Da redação
Em reunião virtual realizada neste sábado (7), o diretório nacional do PSOL rejeitou a proposta de federação com o PT para as eleições de 2026, com 47 votos contrários e 15 favoráveis. Caso aceitasse, o partido passaria a compartilhar estatuto com os petistas, mantendo nomes e números próprios nas urnas, cenário descartado pela legenda.

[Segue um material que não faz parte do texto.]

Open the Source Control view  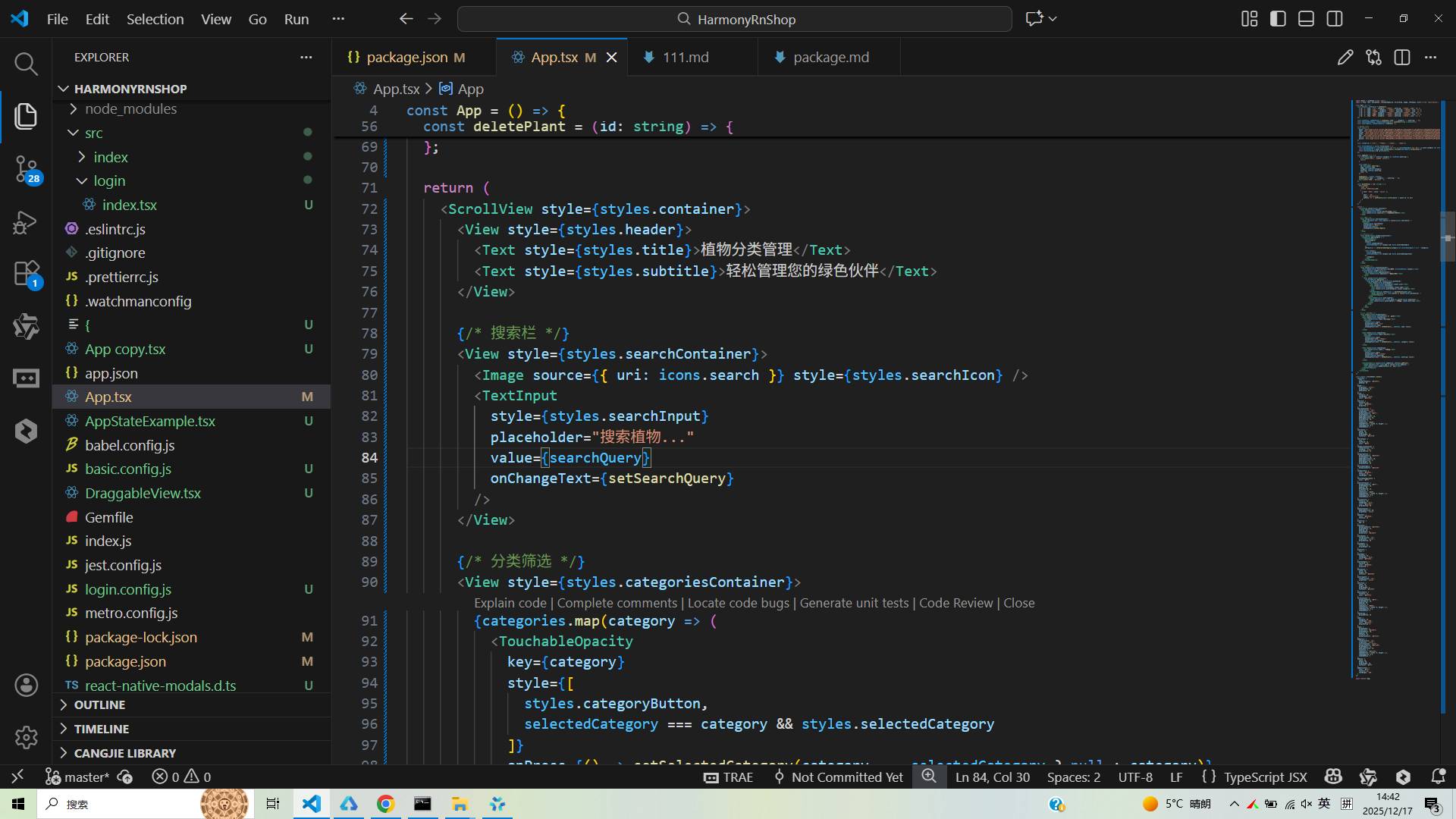[x=26, y=168]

A aliança foi defendida por lideranças como o ministro Guilherme Boulos (Secretaria-Geral da Presidência) e a deputada Erika Hilton, que viam na federação uma estratégia para enfrentar a extrema direita e fortalecer a bancada. No entanto, a maior parte do partido teme a perda de independência e a obrigação de apoiar candidatos de centro-direita do PT.
O vereador Roberto Robaina, de Porto Alegre, considerou a votação “uma derrota muito pesada de Boulos”. Segundo ele, Boulos não discutiu previamente com a direção do PSOL sua entrada na Esplanada de Lula nem a proposta de federação, o que seria, na visão de Robaina, uma subordinação do partido ao PT.
Apesar do veto à federação, o PSOL declarou apoio unânime à reeleição do presidente Lula e manterá a parceria com a Rede para as próximas eleições. “Estamos unidos com o PT para enfrentar a extrema direita”, afirmou Robaina.
A presidente nacional do PSOL ressaltou que o debate foi democrático e reafirmou a tradição do partido de ouvir diferentes posições. Já o deputado Chico Alencar elogiou o nível do debate e afirmou que o partido não está envolvido em escândalos recentes, destacando a diferença em relação a outras legendas.